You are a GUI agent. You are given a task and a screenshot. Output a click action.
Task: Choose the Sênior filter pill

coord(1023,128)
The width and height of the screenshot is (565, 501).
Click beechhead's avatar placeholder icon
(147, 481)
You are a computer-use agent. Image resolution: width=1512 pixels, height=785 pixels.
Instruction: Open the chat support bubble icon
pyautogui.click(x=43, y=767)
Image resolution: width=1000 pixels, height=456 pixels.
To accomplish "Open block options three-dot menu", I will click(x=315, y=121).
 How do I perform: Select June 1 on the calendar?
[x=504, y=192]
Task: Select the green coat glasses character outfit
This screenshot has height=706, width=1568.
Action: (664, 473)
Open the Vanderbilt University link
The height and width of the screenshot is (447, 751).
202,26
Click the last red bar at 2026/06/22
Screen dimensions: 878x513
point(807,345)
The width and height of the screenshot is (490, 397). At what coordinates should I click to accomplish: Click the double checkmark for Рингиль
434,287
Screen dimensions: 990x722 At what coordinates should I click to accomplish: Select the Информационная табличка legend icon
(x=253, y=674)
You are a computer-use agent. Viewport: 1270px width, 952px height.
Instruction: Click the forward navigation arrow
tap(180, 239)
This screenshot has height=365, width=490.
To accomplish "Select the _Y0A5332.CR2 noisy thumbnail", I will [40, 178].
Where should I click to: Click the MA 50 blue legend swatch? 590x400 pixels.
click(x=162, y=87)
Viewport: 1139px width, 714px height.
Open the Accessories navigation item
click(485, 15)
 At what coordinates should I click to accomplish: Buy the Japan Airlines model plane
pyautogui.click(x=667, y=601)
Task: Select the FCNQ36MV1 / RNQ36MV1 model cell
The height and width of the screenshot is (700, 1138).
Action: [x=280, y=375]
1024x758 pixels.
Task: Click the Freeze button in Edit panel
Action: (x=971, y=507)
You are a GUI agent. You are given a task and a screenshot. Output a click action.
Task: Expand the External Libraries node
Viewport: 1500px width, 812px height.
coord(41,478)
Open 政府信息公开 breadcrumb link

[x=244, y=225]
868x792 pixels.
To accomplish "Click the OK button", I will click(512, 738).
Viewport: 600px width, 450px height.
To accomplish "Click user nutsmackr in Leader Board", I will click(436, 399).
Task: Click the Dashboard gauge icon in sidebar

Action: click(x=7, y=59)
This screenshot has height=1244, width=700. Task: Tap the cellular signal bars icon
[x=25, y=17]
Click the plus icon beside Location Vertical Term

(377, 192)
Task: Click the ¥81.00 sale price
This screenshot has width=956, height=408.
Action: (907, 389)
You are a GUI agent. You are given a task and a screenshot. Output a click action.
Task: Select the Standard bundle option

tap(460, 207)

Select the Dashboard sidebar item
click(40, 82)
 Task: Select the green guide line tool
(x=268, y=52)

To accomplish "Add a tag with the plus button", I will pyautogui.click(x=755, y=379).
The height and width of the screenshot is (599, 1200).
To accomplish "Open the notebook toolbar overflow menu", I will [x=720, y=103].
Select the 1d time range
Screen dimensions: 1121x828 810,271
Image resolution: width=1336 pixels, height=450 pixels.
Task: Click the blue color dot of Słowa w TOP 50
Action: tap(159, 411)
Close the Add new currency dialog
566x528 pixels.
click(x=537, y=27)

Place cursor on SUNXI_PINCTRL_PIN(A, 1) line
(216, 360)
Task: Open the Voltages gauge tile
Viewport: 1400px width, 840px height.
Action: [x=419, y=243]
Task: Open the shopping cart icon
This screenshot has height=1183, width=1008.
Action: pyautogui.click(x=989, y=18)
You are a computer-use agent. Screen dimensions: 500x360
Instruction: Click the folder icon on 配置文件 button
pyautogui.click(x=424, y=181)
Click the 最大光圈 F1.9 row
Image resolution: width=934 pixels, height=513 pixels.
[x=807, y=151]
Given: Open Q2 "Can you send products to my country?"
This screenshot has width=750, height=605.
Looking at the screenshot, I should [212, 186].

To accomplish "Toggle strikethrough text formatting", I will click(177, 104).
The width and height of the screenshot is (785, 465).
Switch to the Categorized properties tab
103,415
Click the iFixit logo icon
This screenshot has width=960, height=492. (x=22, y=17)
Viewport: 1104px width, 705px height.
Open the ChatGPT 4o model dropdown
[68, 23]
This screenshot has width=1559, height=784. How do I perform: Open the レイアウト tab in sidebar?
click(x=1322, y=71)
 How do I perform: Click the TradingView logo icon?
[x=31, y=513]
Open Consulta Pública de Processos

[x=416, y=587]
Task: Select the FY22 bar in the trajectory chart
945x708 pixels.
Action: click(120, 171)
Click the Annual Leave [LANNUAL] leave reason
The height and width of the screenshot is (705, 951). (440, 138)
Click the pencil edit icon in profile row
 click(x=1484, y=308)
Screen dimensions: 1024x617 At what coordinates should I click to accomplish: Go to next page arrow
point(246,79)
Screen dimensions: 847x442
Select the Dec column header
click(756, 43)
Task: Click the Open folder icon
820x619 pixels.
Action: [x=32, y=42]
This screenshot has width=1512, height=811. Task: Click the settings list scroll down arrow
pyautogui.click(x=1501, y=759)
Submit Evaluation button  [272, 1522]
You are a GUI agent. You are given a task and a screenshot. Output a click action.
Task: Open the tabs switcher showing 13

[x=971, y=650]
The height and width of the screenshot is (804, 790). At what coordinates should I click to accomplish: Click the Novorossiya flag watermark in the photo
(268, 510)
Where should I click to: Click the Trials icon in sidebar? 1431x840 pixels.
______
* Task objective *
If a line of the records includes the string "menu", copy it out.

* Response box *
To accomplish "Open block options three-dot menu", I will click(x=315, y=121).
To accomplish "Open the notebook toolbar overflow menu", I will [x=720, y=103].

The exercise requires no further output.